Aim of the exercise –
Set down every entry again exactly as it stands below.

===============

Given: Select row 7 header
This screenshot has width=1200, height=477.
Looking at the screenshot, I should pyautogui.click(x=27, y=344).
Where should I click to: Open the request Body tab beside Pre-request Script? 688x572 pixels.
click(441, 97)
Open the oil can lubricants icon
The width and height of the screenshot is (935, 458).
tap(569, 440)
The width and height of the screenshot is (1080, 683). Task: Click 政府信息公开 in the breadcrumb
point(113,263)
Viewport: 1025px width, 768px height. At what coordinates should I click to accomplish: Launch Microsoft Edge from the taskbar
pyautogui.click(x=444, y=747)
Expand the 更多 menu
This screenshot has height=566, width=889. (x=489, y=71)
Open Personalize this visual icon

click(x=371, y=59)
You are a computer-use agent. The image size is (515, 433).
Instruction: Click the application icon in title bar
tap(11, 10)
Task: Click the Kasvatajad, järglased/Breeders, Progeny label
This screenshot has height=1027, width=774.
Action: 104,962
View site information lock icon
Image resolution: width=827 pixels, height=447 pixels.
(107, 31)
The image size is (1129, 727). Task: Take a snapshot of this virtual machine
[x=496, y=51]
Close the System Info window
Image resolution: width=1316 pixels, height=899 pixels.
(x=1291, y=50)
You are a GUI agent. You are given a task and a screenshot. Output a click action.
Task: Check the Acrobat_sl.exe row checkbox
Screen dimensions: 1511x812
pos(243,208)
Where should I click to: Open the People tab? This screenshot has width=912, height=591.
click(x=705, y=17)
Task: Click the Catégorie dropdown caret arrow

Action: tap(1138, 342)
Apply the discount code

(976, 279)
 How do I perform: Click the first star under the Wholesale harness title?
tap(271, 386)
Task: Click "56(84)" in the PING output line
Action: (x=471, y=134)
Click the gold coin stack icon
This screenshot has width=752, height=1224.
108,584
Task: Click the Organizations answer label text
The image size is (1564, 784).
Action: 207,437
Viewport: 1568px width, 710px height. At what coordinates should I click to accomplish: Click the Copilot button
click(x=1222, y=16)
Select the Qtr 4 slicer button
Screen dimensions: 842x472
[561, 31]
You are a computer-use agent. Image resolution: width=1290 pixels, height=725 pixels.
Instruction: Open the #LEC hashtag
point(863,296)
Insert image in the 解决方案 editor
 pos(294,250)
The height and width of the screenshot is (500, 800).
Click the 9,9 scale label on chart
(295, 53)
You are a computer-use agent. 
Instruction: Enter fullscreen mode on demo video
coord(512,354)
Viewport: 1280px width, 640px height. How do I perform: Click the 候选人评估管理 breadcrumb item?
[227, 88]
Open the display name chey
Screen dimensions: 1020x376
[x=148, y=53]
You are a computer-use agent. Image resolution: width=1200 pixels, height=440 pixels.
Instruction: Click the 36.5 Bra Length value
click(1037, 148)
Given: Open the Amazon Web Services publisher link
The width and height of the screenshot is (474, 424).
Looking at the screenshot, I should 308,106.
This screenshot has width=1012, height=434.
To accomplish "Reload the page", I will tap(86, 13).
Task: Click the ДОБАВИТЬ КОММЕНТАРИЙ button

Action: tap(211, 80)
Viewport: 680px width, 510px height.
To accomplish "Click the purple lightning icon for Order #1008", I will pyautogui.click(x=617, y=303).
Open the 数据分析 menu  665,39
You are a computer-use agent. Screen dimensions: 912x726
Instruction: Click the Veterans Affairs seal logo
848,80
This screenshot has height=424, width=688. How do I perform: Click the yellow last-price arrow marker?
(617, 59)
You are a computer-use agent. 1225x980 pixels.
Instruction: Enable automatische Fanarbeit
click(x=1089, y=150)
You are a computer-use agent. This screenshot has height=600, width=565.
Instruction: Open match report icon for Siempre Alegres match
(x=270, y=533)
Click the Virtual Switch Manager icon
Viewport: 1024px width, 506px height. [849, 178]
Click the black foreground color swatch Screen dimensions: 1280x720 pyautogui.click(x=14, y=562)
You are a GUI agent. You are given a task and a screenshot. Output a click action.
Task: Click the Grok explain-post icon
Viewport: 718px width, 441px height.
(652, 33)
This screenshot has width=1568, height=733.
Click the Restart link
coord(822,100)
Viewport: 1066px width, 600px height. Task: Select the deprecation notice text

===============

Answer box –
Given: Select row 7 header
This screenshot has width=1200, height=477.
Looking at the screenshot, I should pyautogui.click(x=27, y=344).
Where should I click to: Open the request Body tab beside Pre-request Script? 688x572 pixels.
click(441, 97)
Open the oil can lubricants icon
The width and height of the screenshot is (935, 458).
tap(569, 440)
The width and height of the screenshot is (1080, 683). Task: Click 政府信息公开 in the breadcrumb
point(113,263)
Viewport: 1025px width, 768px height. At what coordinates should I click to accomplish: Launch Microsoft Edge from the taskbar
pyautogui.click(x=444, y=747)
Expand the 更多 menu
This screenshot has height=566, width=889. (x=489, y=71)
Open Personalize this visual icon

click(x=371, y=59)
You are a computer-use agent. The image size is (515, 433).
Instruction: Click the application icon in title bar
tap(11, 10)
Task: Click the Kasvatajad, järglased/Breeders, Progeny label
This screenshot has height=1027, width=774.
Action: 104,962
View site information lock icon
Image resolution: width=827 pixels, height=447 pixels.
(107, 31)
The image size is (1129, 727). Task: Take a snapshot of this virtual machine
[x=496, y=51]
Close the System Info window
Image resolution: width=1316 pixels, height=899 pixels.
(x=1291, y=50)
You are a GUI agent. You are given a task and a screenshot. Output a click action.
Task: Check the Acrobat_sl.exe row checkbox
Screen dimensions: 1511x812
pos(243,208)
Where should I click to: Open the People tab? This screenshot has width=912, height=591.
click(x=705, y=17)
Task: Click the Catégorie dropdown caret arrow

Action: tap(1138, 342)
Apply the discount code

(976, 279)
 How do I perform: Click the first star under the Wholesale harness title?
tap(271, 386)
Task: Click "56(84)" in the PING output line
Action: (x=471, y=134)
Click the gold coin stack icon
This screenshot has width=752, height=1224.
108,584
Task: Click the Organizations answer label text
The image size is (1564, 784).
Action: 207,437
Viewport: 1568px width, 710px height. At what coordinates should I click to accomplish: Click the Copilot button
click(x=1222, y=16)
Select the Qtr 4 slicer button
Screen dimensions: 842x472
[561, 31]
You are a computer-use agent. Image resolution: width=1290 pixels, height=725 pixels.
Instruction: Open the #LEC hashtag
point(863,296)
Insert image in the 解决方案 editor
 pos(294,250)
The height and width of the screenshot is (500, 800).
Click the 9,9 scale label on chart
(295, 53)
You are a computer-use agent. 
Instruction: Enter fullscreen mode on demo video
coord(512,354)
Viewport: 1280px width, 640px height. How do I perform: Click the 候选人评估管理 breadcrumb item?
[227, 88]
Open the display name chey
Screen dimensions: 1020x376
[x=148, y=53]
You are a computer-use agent. Image resolution: width=1200 pixels, height=440 pixels.
Instruction: Click the 36.5 Bra Length value
click(1037, 148)
Given: Open the Amazon Web Services publisher link
The width and height of the screenshot is (474, 424).
Looking at the screenshot, I should 308,106.
This screenshot has width=1012, height=434.
To accomplish "Reload the page", I will tap(86, 13).
Task: Click the ДОБАВИТЬ КОММЕНТАРИЙ button

Action: tap(211, 80)
Viewport: 680px width, 510px height.
To accomplish "Click the purple lightning icon for Order #1008", I will pyautogui.click(x=617, y=303).
Open the 数据分析 menu  665,39
You are a computer-use agent. Screen dimensions: 912x726
Instruction: Click the Veterans Affairs seal logo
848,80
This screenshot has height=424, width=688. How do I perform: Click the yellow last-price arrow marker?
(617, 59)
You are a computer-use agent. 1225x980 pixels.
Instruction: Enable automatische Fanarbeit
click(x=1089, y=150)
You are a computer-use agent. This screenshot has height=600, width=565.
Instruction: Open match report icon for Siempre Alegres match
(x=270, y=533)
Click the Virtual Switch Manager icon
Viewport: 1024px width, 506px height. [849, 178]
Click the black foreground color swatch Screen dimensions: 1280x720 pyautogui.click(x=14, y=562)
You are a GUI agent. You are given a task and a screenshot. Output a click action.
Task: Click the Grok explain-post icon
Viewport: 718px width, 441px height.
(652, 33)
This screenshot has width=1568, height=733.
Click the Restart link
coord(822,100)
Viewport: 1066px width, 600px height. Task: Select the deprecation notice text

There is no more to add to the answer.